PACS solved real problems. Films stopped getting lost. Priors became available in seconds. Reads could be distributed across sites and time zones. These were genuine gains, and nobody wants them reversed.

PACS also removed the physical constraints that had quietly governed radiologist workload. Once access was frictionless, volume expanded to fill the new capacity. Between 1991 and 2007, annual RVUs per full-time radiologist increased by roughly 70%.3 The stakes around individual decisions have sharpened to the point that malpractice cases now turn on keystroke timing data: a 2020 case alleging a missed subdural hematoma depended on subpoenaed PACS logs showing the exact seconds the radiologist spent on a head and cervical spine CT.4 That is not a sustainable operating point, but it is not a PACS problem; it is a workflow and incentive problem that PACS enables.

Remote access also had a cost that rarely shows up in productivity reporting: isolation. PACS let radiologists read from anywhere, which eliminated most of the incidental hallway contact with referring clinicians. That loss of face-to-face consultation is one of the most consistently cited drivers of radiologist burnout in the literature, producing depersonalisation and a diminished sense of meaning in the work. The specialty got faster and more scalable, while simultaneously detaching from the rest of medicine.

Pathology is not starting from zero on burnout.

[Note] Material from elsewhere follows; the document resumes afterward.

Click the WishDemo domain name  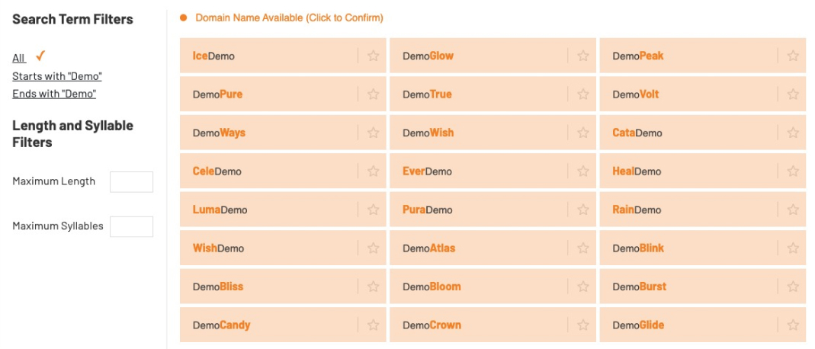click(x=218, y=248)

One might assume that pathology is insulated because the work has historically been slower-paced and collegial. The data does not support that. A 2022 survey of Canadian pathologists using the Maslach Burnout Inventory found 58% met criteria for burnout, higher than previously reported baselines for US pathologists (roughly 33–45% across ASCP and Shanafelt studies).5 A separate 2023 pre-pandemic study across pathology and laboratory medicine found a 58.4% burnout rate, with workload, control, and loss of meaning in work ranking as top drivers.6 Workload is consistently the number one source of job stress.7

In other words: pathology is entering its digital transition with burnout rates already comparable to where radiology is now, and with the same structural drivers sitting at the top of the list. If digital pathology follows the radiology template without adjustment, those numbers will not improve. They’ll get worse.

What the radiology experience actually teaches.

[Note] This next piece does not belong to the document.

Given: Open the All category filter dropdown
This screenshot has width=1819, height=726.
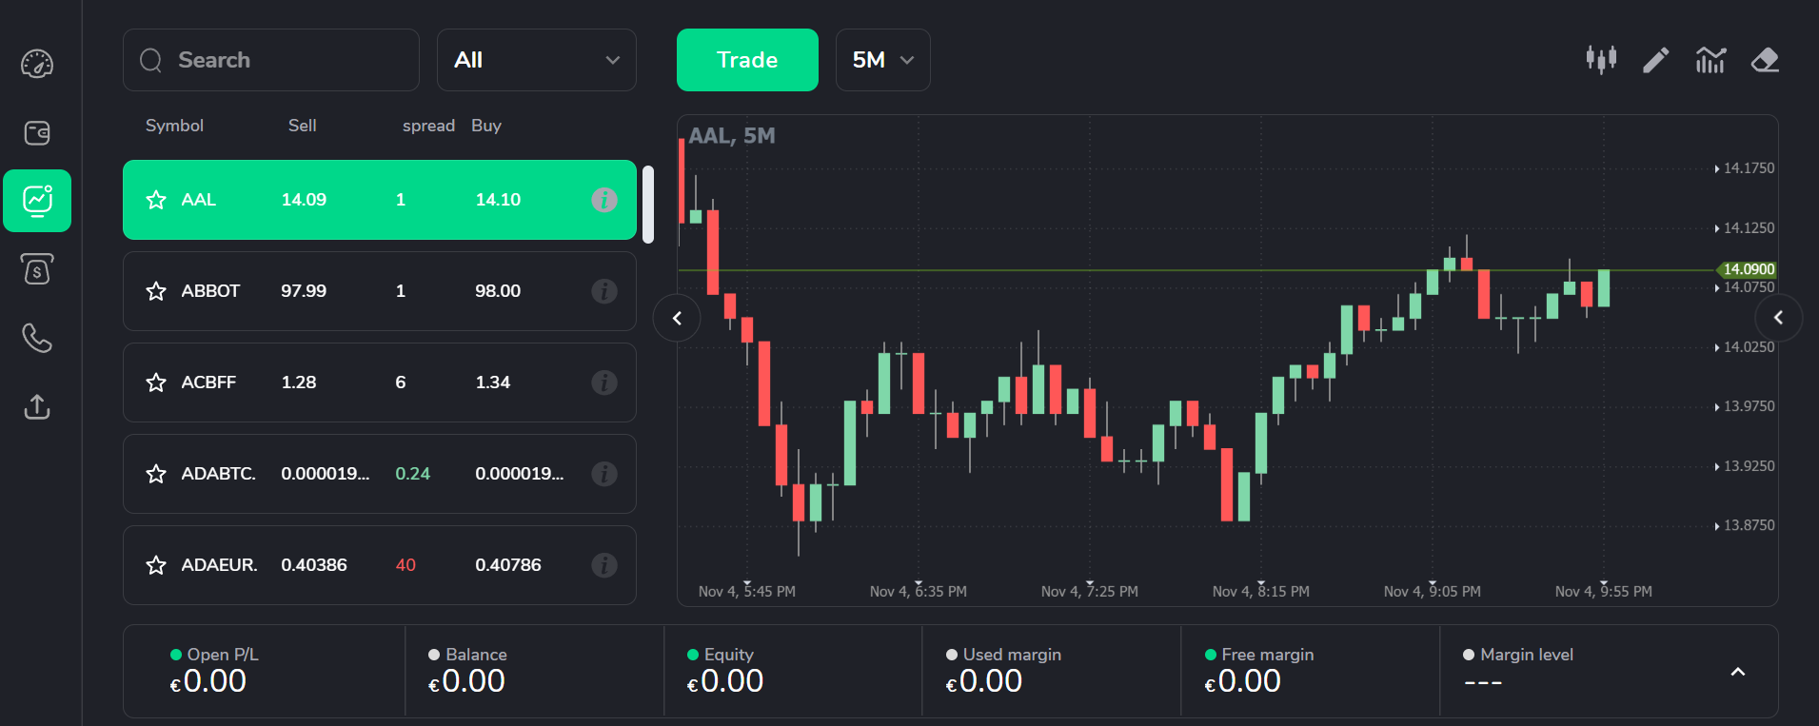Looking at the screenshot, I should click(x=537, y=60).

Volume expectations follow capacity, unless leadership holds the line.

The single biggest mechanism behind radiology’s burnout trajectory was that productivity targets rescaled to match what digital made possible. Pathology groups adopting whole slide imaging and AI-assisted review should define what a sustainable caseload looks like before scale becomes the expectation, not after. This is a leadership and compensation design question, not a technology one.

The viewer and workflow have to be redesigned together.

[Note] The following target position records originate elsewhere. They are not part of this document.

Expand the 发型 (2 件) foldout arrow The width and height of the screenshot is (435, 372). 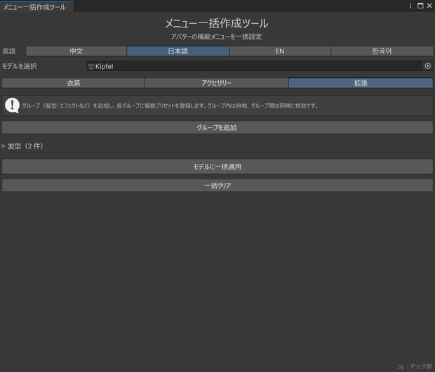(x=4, y=146)
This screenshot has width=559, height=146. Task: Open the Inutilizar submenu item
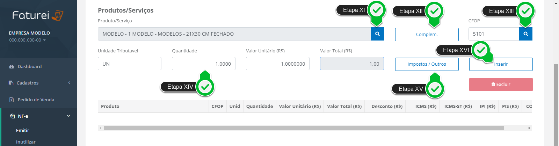pyautogui.click(x=26, y=142)
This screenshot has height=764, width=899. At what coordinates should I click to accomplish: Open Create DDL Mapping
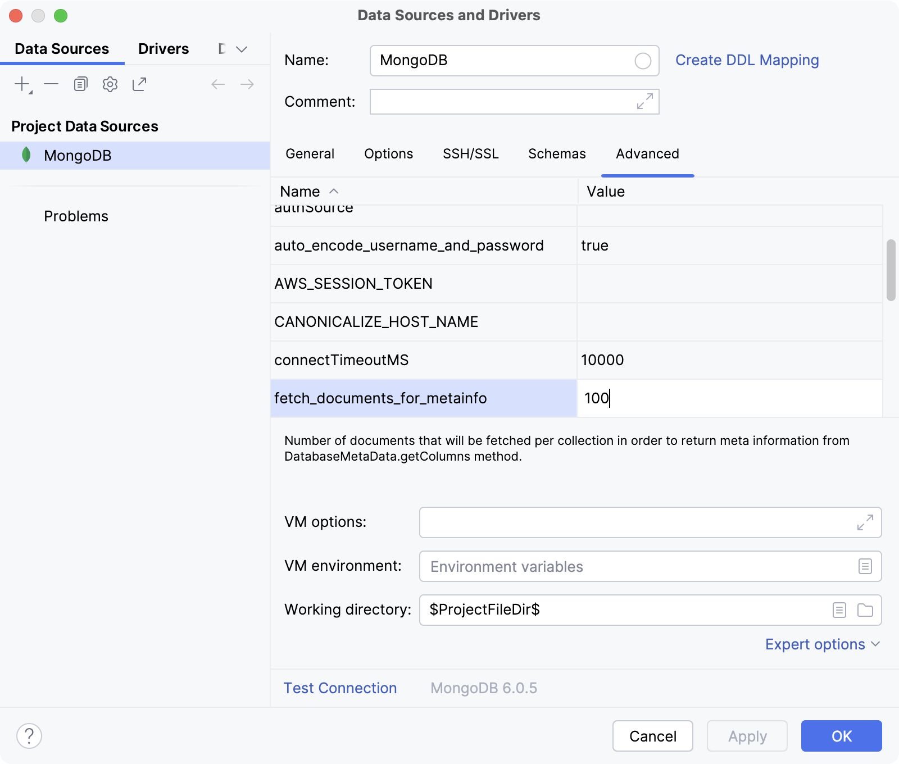coord(747,60)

Radiology’s measurable wins in turnaround time, collaboration, and access did not come from the monitor. They came from worklist logic, case routing, integration with priors, and reporting workflow. But the viewer is where those workflows either come together or fall apart. A viewer designed only to display images, with worklists, case context, ancillary data, and reporting bolted on around it, forces the pathologist to be the integration layer. That is how digital pathology reproduces the old workflow at higher speed, which is exactly the failure mode to avoid. The viewer has to be built as a workflow surface from the start: case assembly, synoptic reporting, ancillary integration, and handoffs all live inside the same environment the pathologist is already working in.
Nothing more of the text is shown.